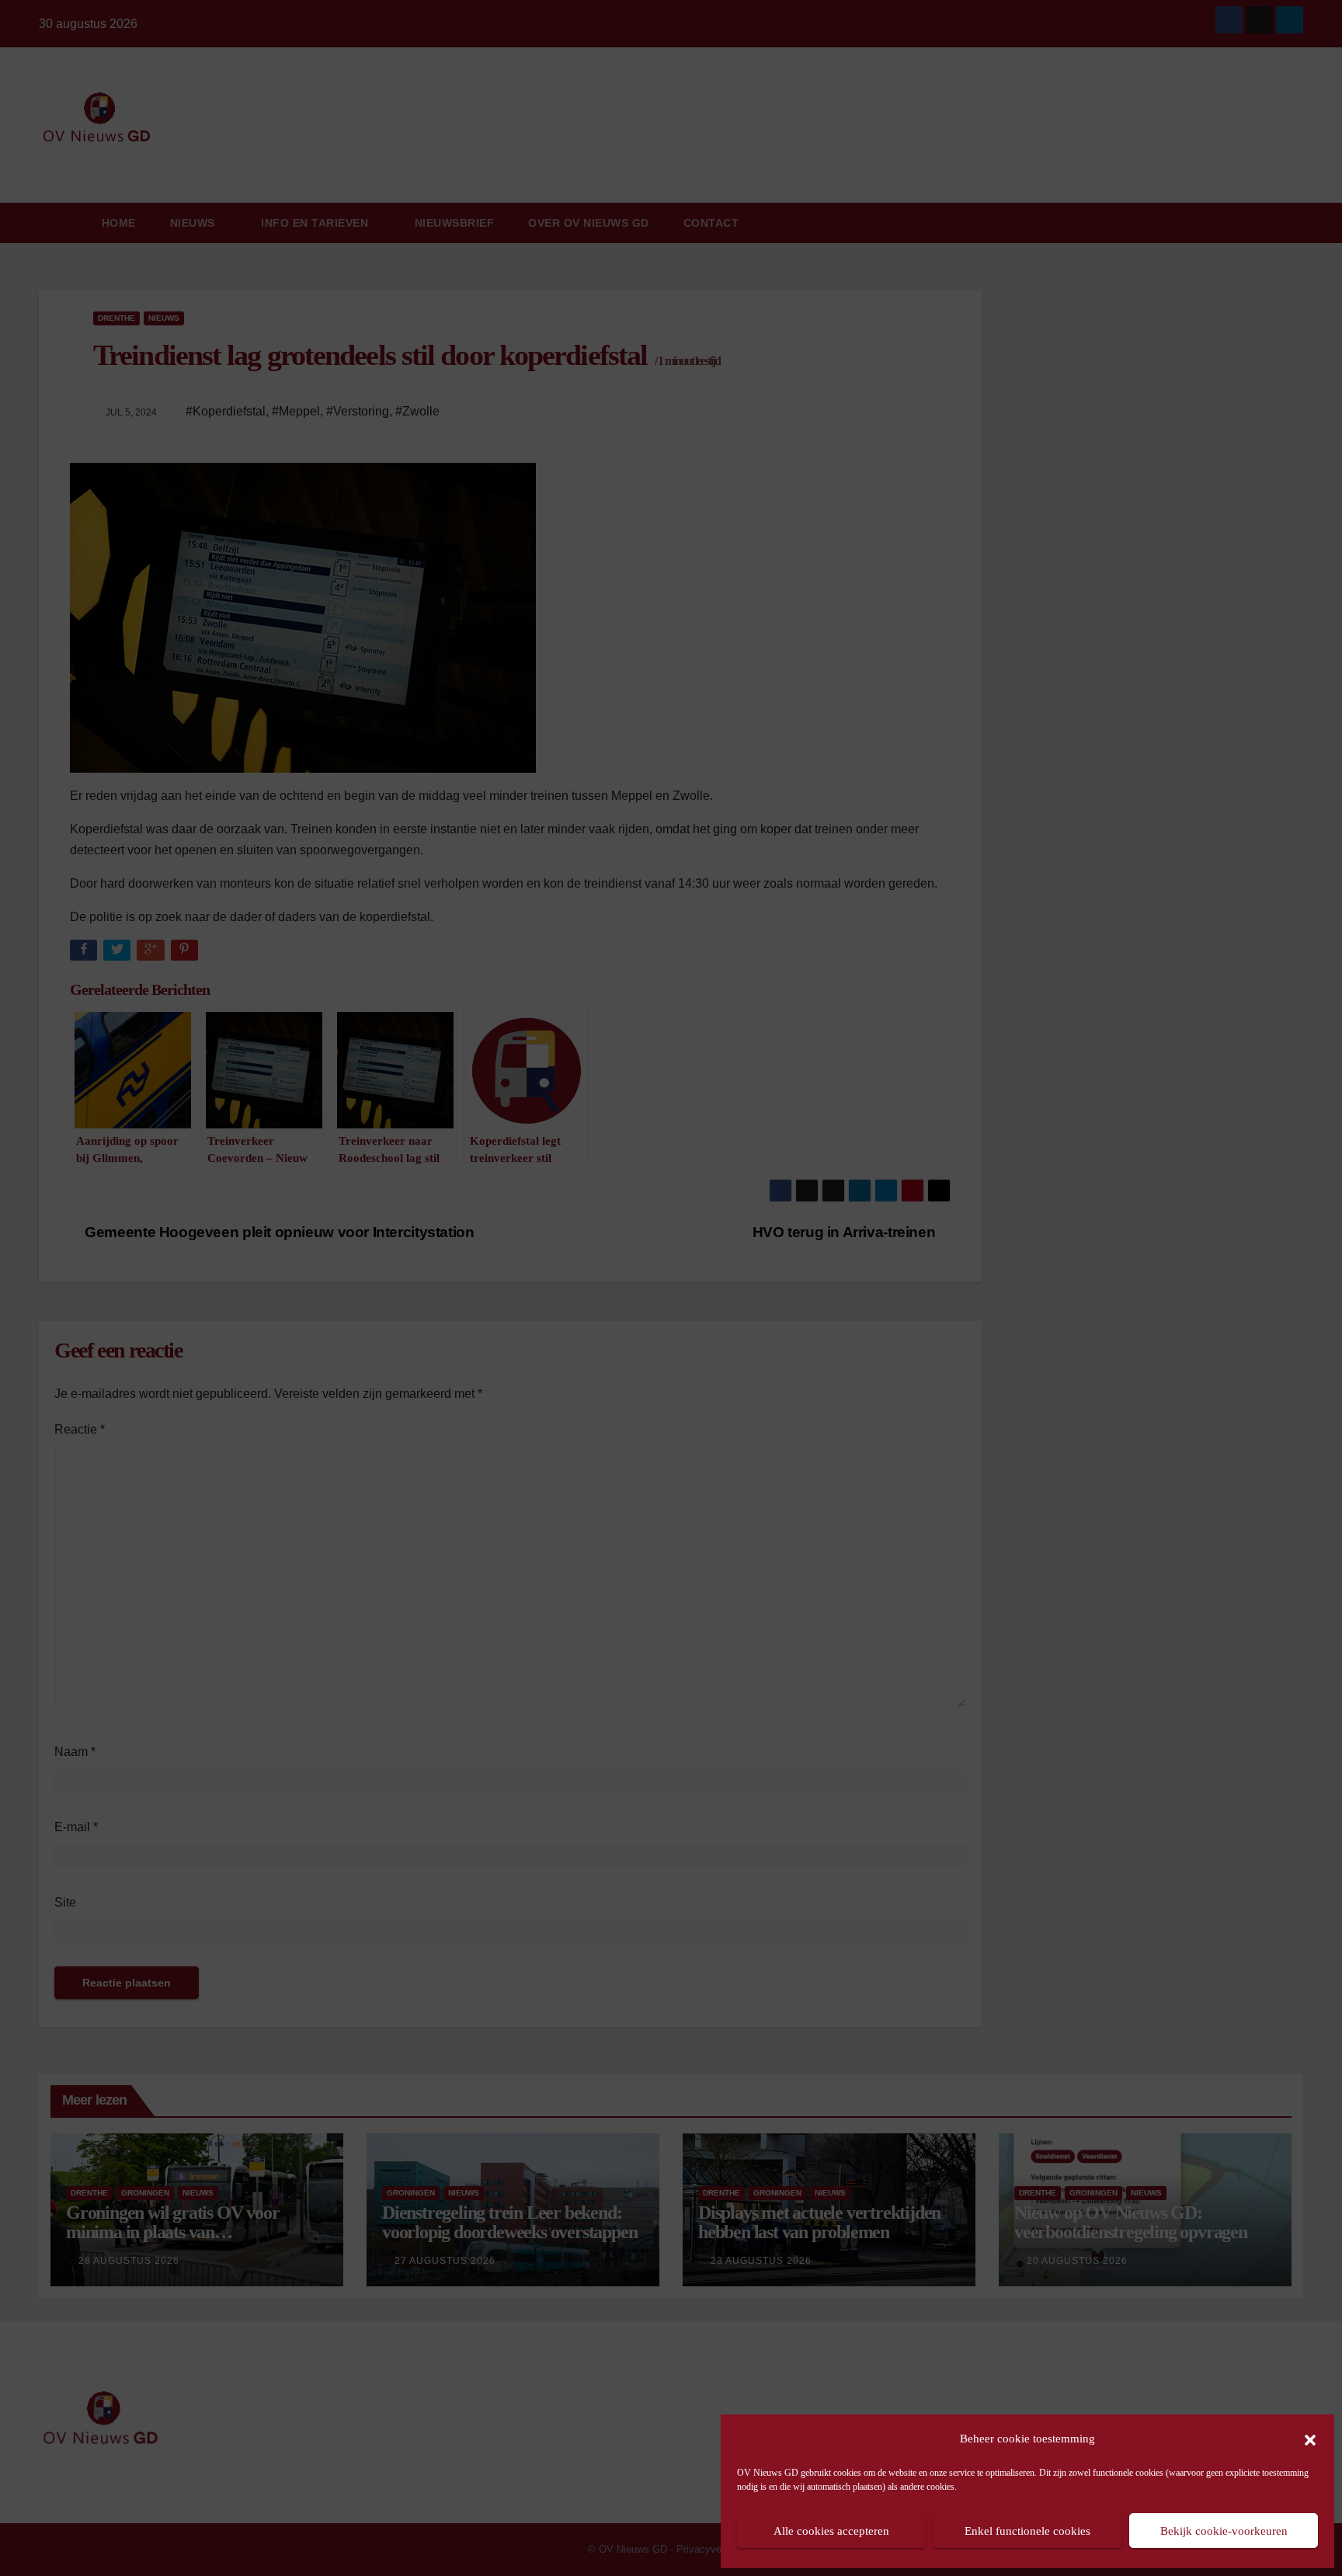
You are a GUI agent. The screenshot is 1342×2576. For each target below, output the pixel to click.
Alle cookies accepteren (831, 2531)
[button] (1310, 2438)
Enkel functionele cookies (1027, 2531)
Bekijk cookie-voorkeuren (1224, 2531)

□ □ □ □ □

§ **EXERCISE AIM**
In case the records contain pictures, keep those out and repeat the rest exactly.

§ **RESULT OF THE EXERCISE**
You are a GUI agent. The screenshot is 1342×2576. For each target below, output the pixel to click.
Alle cookies accepteren (831, 2531)
[button] (1310, 2438)
Enkel functionele cookies (1027, 2531)
Bekijk cookie-voorkeuren (1224, 2531)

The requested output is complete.